Bedri Rahmi Eyüboğlu kendi öğretmenleri İbrahim Çallı, Nazmi Ziya Güran gibi, ışığa koşmuşlar, ışığın gölge ve renk oyunlarını tüm kalbiyle kucaklayıp öğrencilerine sunmuşlardır.
Uzun süredir tanıdığım Ahmet Selçuk Özbek Kızılışık, İstanbul Moda Saint-Joseph Fransız Lisesi sanat öğretmeliği görevinde, baştan beri gönüllüydü. Tanıdığı diğer büyük ressamlardan; başta Bedri Rahmi Eyüboğlu’ndan ne aldıysa, görüp öğrendiyse, kendi deneyim ve yaratıcılığını da ekleyip vermeyi, gerektiği zaman sadece öğretilere sığınmayıp, yanlışa tepki gösterip sorumluluk almayı başaran değerli bir öğretmen, sanatçı ve edebiyatçıdır da…
Fikret Otyam, hocaları İbrahim Çallı, sonra Bedri Rahmi Eyüboğlu’dan aldığı dersler, öğretiler, kalp atışlarının tam manasıyla coşacağı, insani bir huzur arayacağı Anadolu’ya açılacaktır yaşamı boyunca.
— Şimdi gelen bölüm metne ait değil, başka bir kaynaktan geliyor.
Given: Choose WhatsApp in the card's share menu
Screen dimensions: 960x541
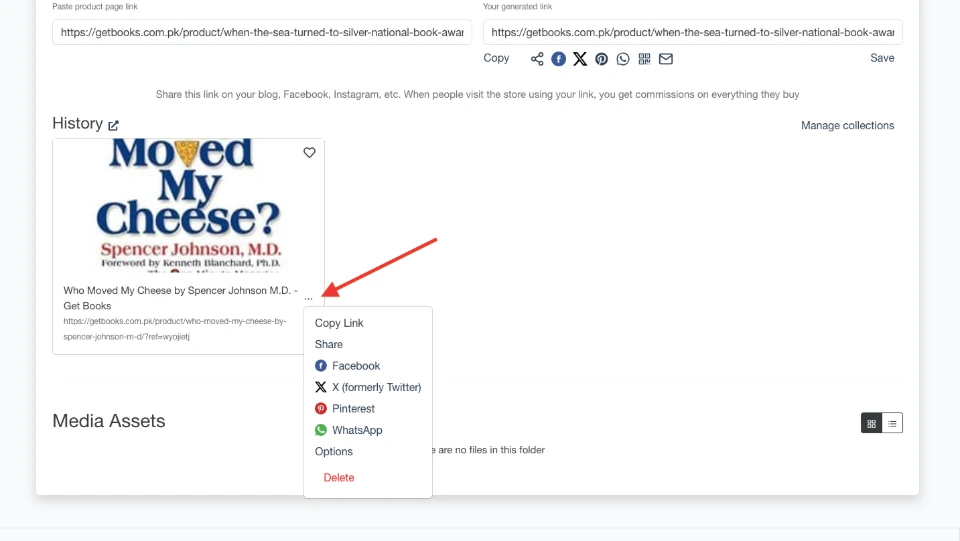Looking at the screenshot, I should pos(356,430).
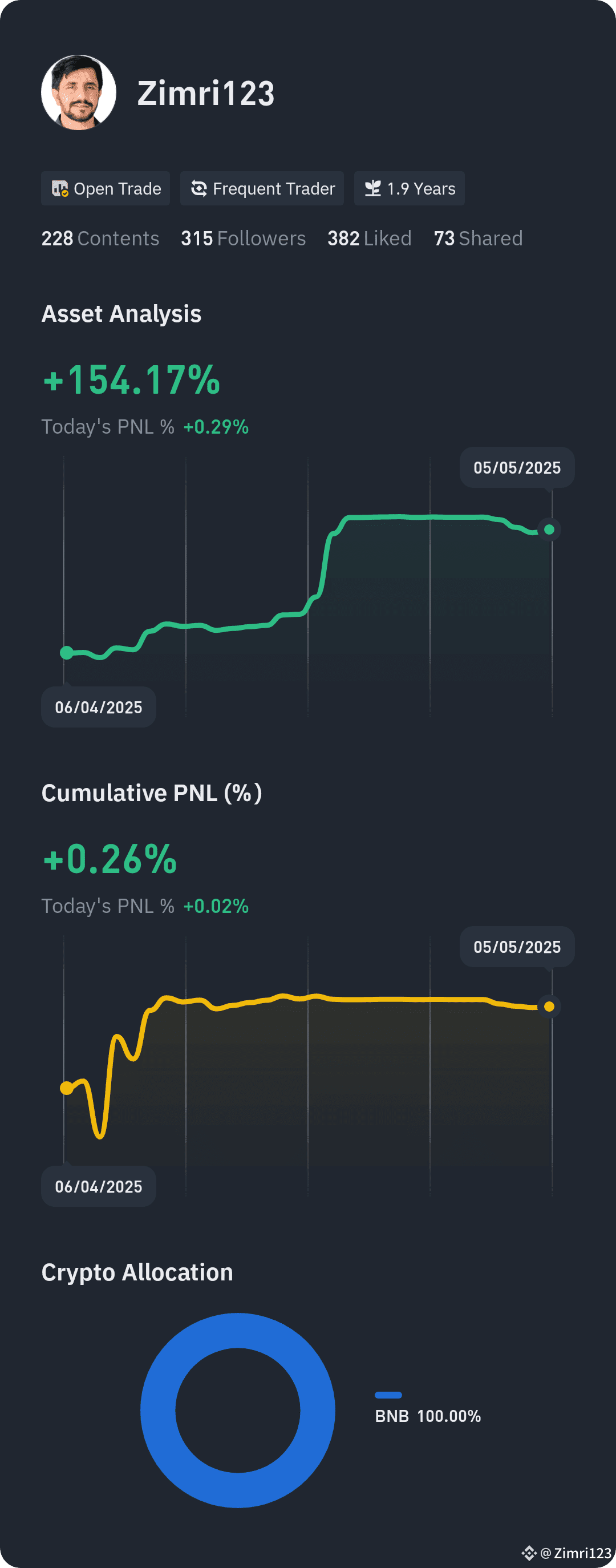Open Zimri123's profile avatar

[x=79, y=92]
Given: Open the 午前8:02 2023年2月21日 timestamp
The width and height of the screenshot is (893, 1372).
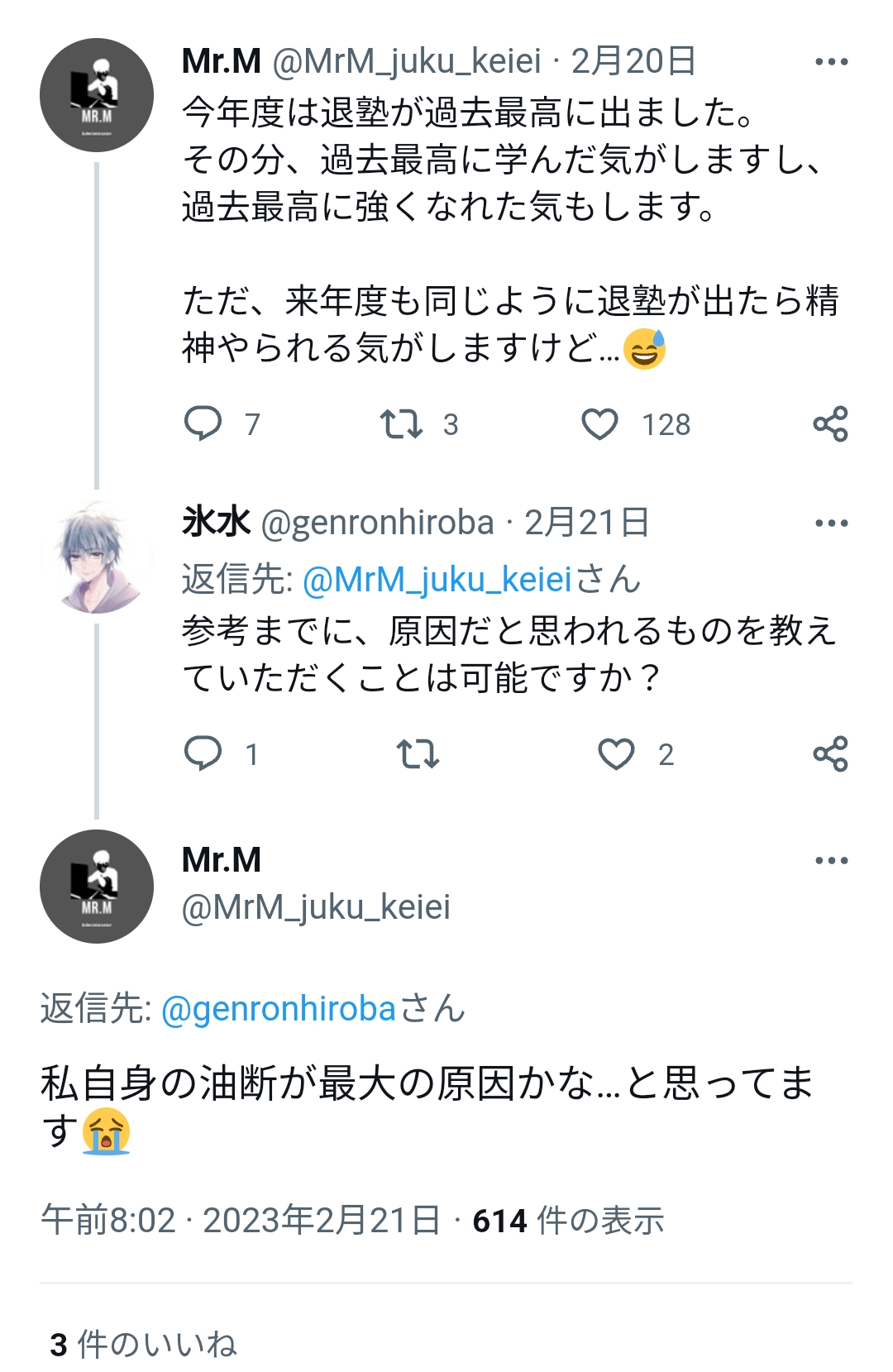Looking at the screenshot, I should tap(240, 1221).
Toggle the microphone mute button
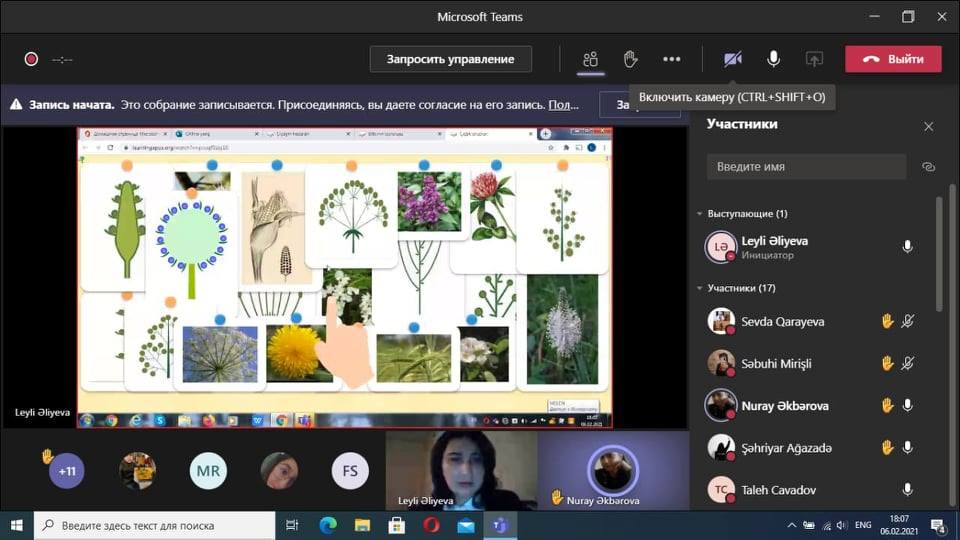 click(773, 59)
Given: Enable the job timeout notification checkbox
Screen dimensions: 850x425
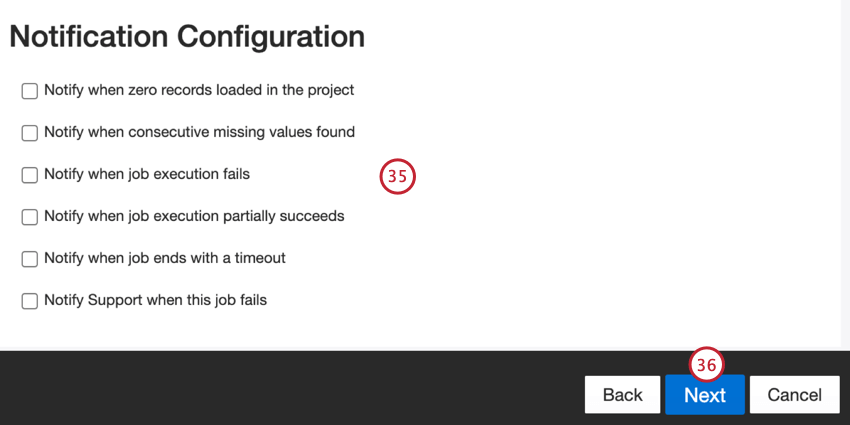Looking at the screenshot, I should pyautogui.click(x=30, y=259).
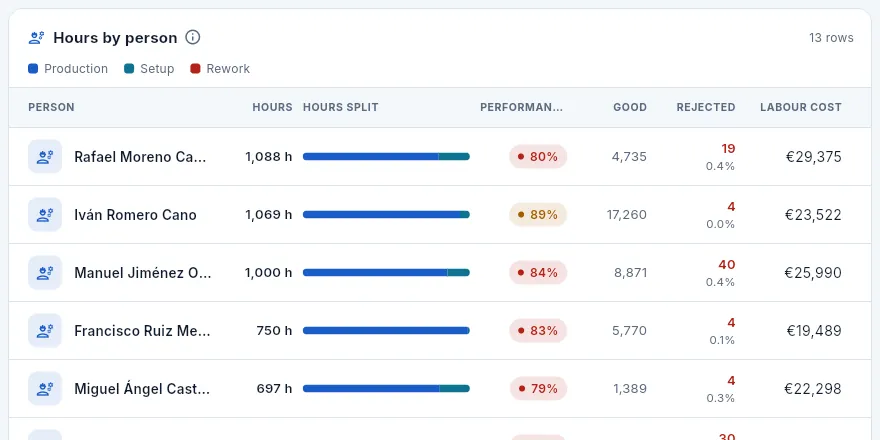Open the Iván Romero Cano row
This screenshot has width=880, height=440.
pyautogui.click(x=440, y=214)
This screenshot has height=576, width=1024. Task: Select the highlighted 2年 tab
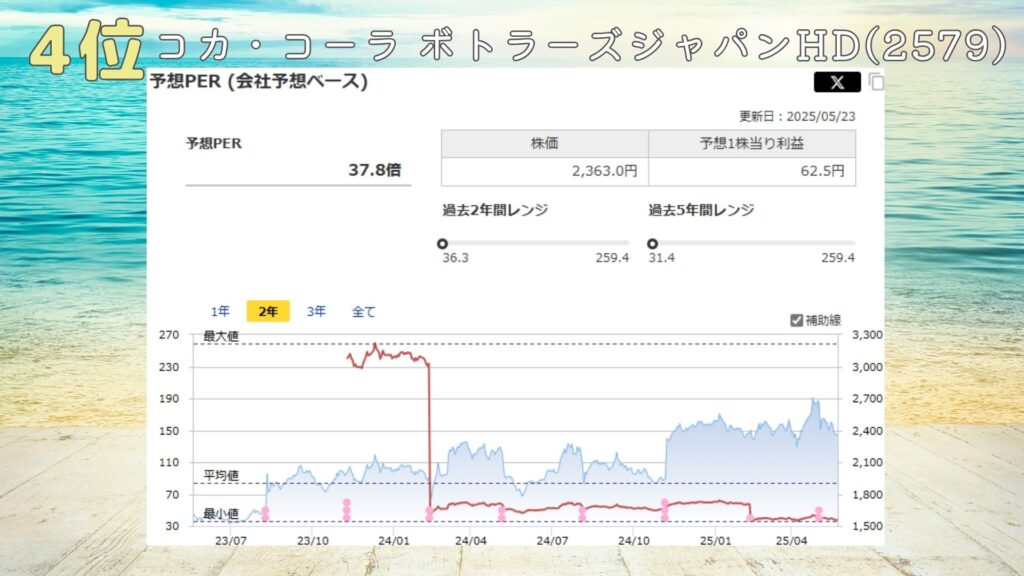268,311
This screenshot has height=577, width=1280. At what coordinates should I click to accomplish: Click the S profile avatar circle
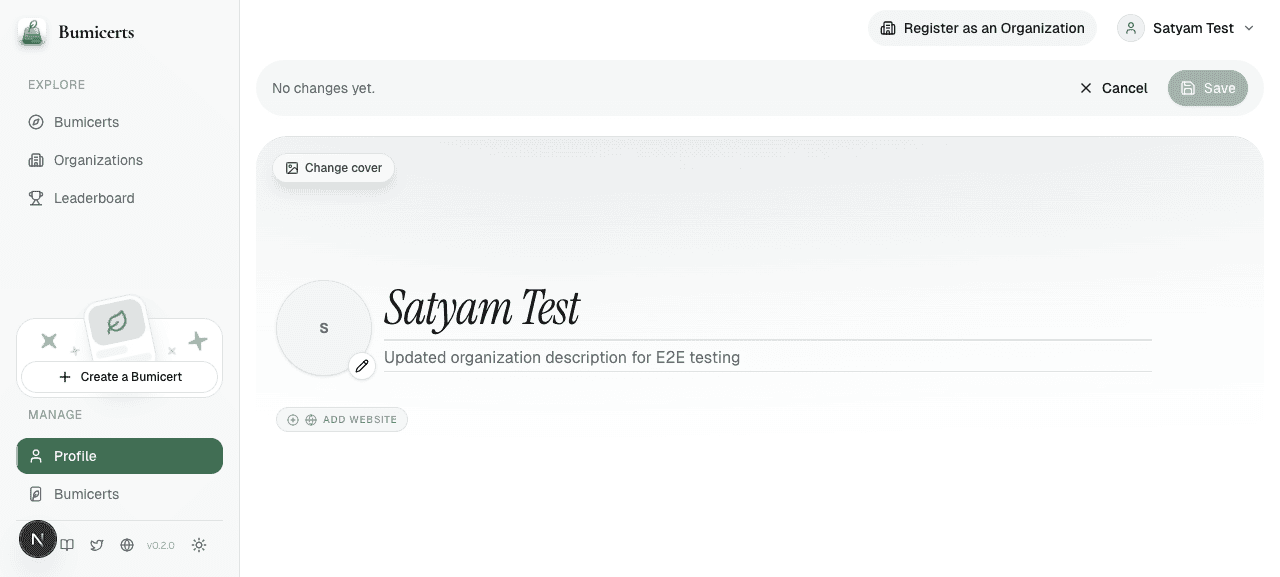pyautogui.click(x=324, y=328)
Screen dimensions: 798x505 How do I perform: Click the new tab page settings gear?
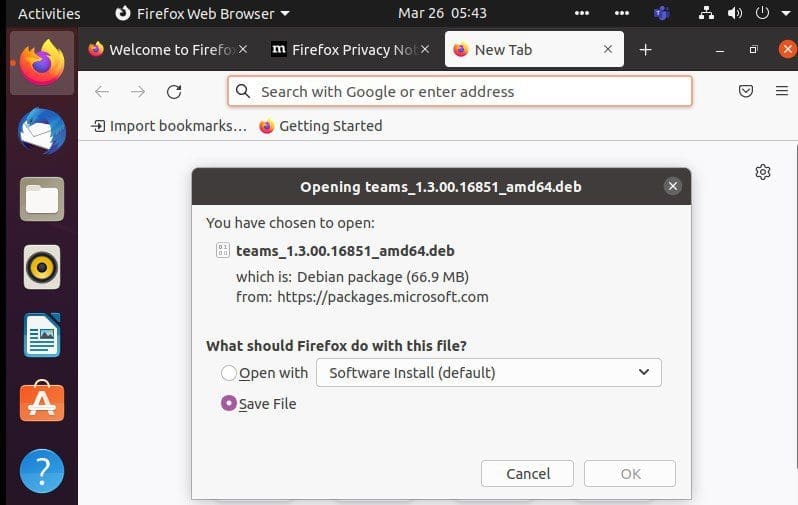(763, 172)
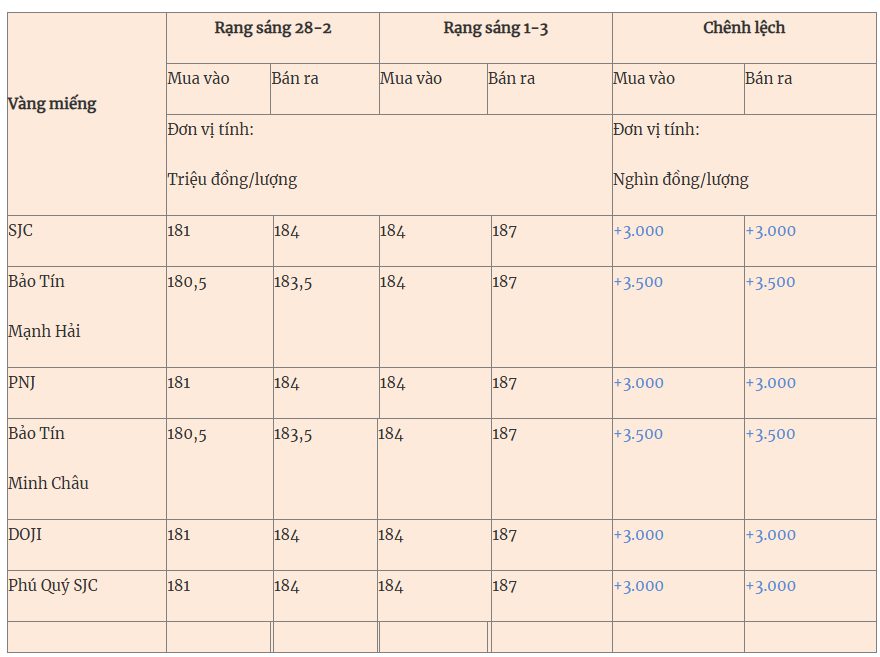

Anadolu insanının dertlerini dinlemekten öte çareler üreten ismin kahramanı olur. Güney Doğu Anadolu Bölgesi kadınlarının kara gözlü resimleri, Kara Gözlü Kadınlar olarak öne çıkar…
Dikkat edersek Mimar Sinan Güzel Sanatlar Üniversitesi sadece bir okul olmaktan çok öte geçmiş, yaşamı anlamlı kılmak için çabalayacak, her türlü imkânsızlığı üretken, barışçıl bir dille ortaya çıkartacak filozofları da yetiştirmiştir.
Okul dediğimiz yerler, sadece kitap ve sınıflardan ibaret olsaydı, belli kalıplara sıkışmış, belli mekânların dışına çıkamamış insanlar, ışıkları-eserleri pek cansız olurdu. İbrahim Çallı’dan, Bedri Rahmi Eyüboğlu, Fikret Otyam ve Ahmet Selçuk Özbek Kızılışık’a kadar gelen zaman dilimi sadece 110 yıllık bir sürecin karşılığıdır.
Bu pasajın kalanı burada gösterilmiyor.